Las estadísticas del NHS británico revelan una realidad menos optimista: incluso en el mejor escenario, con mujeres menores de 35 años, la tasa de éxito apenas alcanza el 32%. El costo del tratamiento en Reino Unido oscila alrededor de £5,000 por ciclo, sin incluir evaluaciones de fertilidad, consultas iniciales o congelación de embriones, llegando a superar las £10,000 en paquetes multi ciclo.
La autora señala problemas de salud crónicos que atribuye a su concepción mediante FIV, respaldándose en estudios que han encontrado correlaciones entre las técnicas de reproducción asistida y enfermedades mentales. «Ser concebida en un tubo de ensayo, en lugar del útero de mi madre, es espiritualmente perturbador», confiesa, agregando que «claramente, no estaba destinada a nacer».
El aspecto económico revela otra dimensión problemática: la FIV permanece como un privilegio de las clases media-alta y alta, contradiciendo el argumento de accesibilidad universal. Esta realidad económica convierte la procreación en una “commodity” más del mercado capitalista, según argumenta la autora.

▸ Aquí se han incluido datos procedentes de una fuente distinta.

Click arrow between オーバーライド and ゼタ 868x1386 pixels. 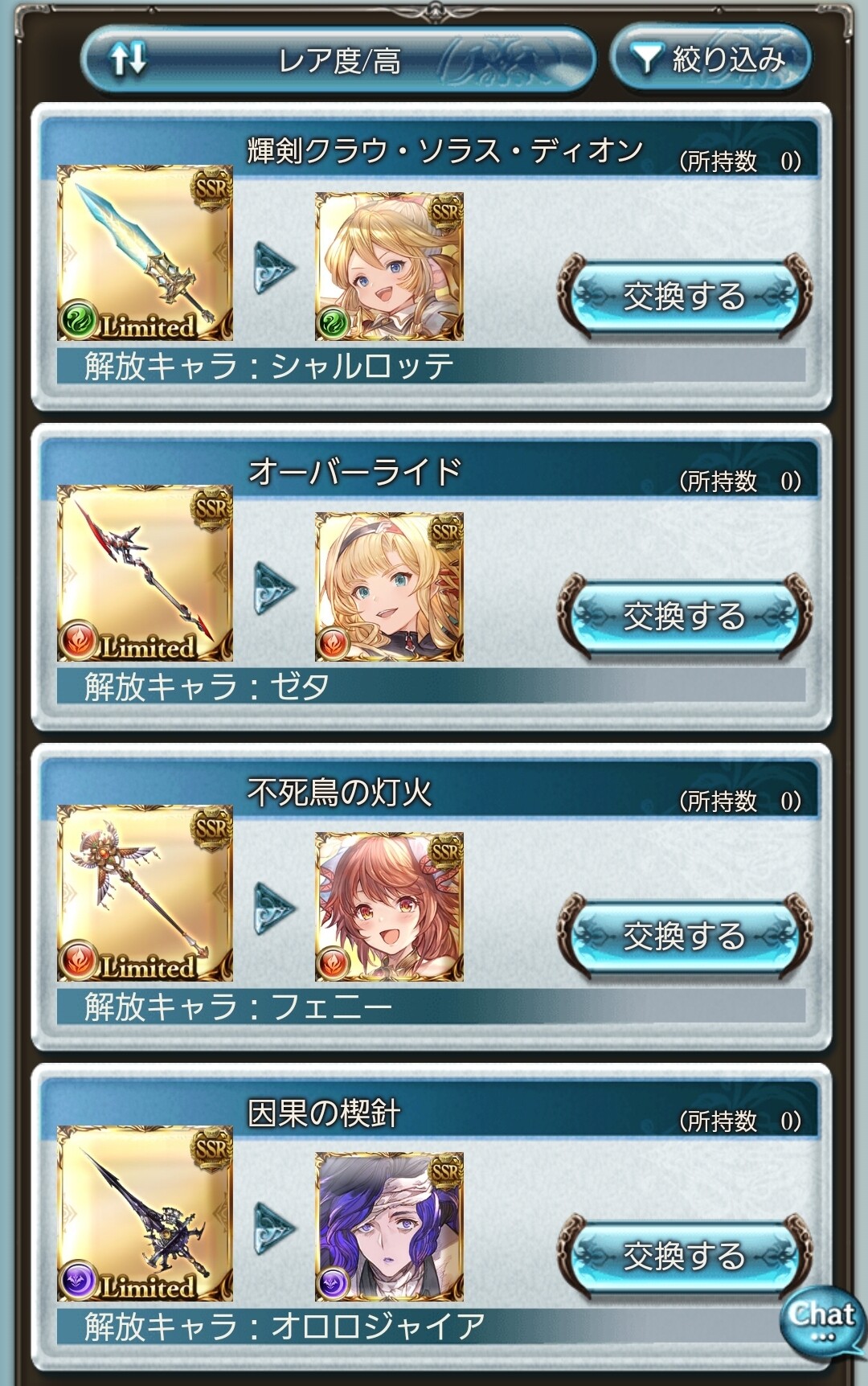tap(275, 587)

La falta de seguimiento a largo plazo de los «bebés FIV» representa otra preocupación significativa. Una vez que el nacimiento se considera exitoso, estas personas son incorporadas al sistema de salud general sin consideración a las posibles consecuencias específicas de su método de concepción.
El testimonio culmina con una reflexión sobre la compatibilidad biológica: «Mis padres eran incompatibles como personas, y hay cierta ironía oscura en el hecho de que sus cuerpos parecían saberlo mucho antes que ellos», reflexiona la autora, cuyos padres se divorciaron cuando ella tenía cinco años.
Todas estas consideraciones, de hondo calado ético y existencial, deberían acuciar a los científicos, a los médicos, a los tecnólogos reproductivos, a los genetistas y, en especial, a los políticos, quienes están obligados a ser responsables, es decir, a acoger la Verdad sobre la Persona Humana y sobre el valor y el sentido de la vida y de la auténtica Dignidad Humana en la sociedad, antes de erigirse en demiurgos de ella o en sucedáneos del Creador.
La posición de la Iglesia Católica sobre la FIV es clara y consistente: se opone a esta técnica por considerar que separa la procreación del acto conyugal, viola la dignidad del embrión humano, que es ya un bebé en gestación, y frecuentemente implica la destrucción de embriones, es decir, de niños. A través de la instrucción Donum Vitae (1987) y posteriores documentos, ha reiterado que la procreación humana debe ser fruto del acto conyugal específico entre los esposos.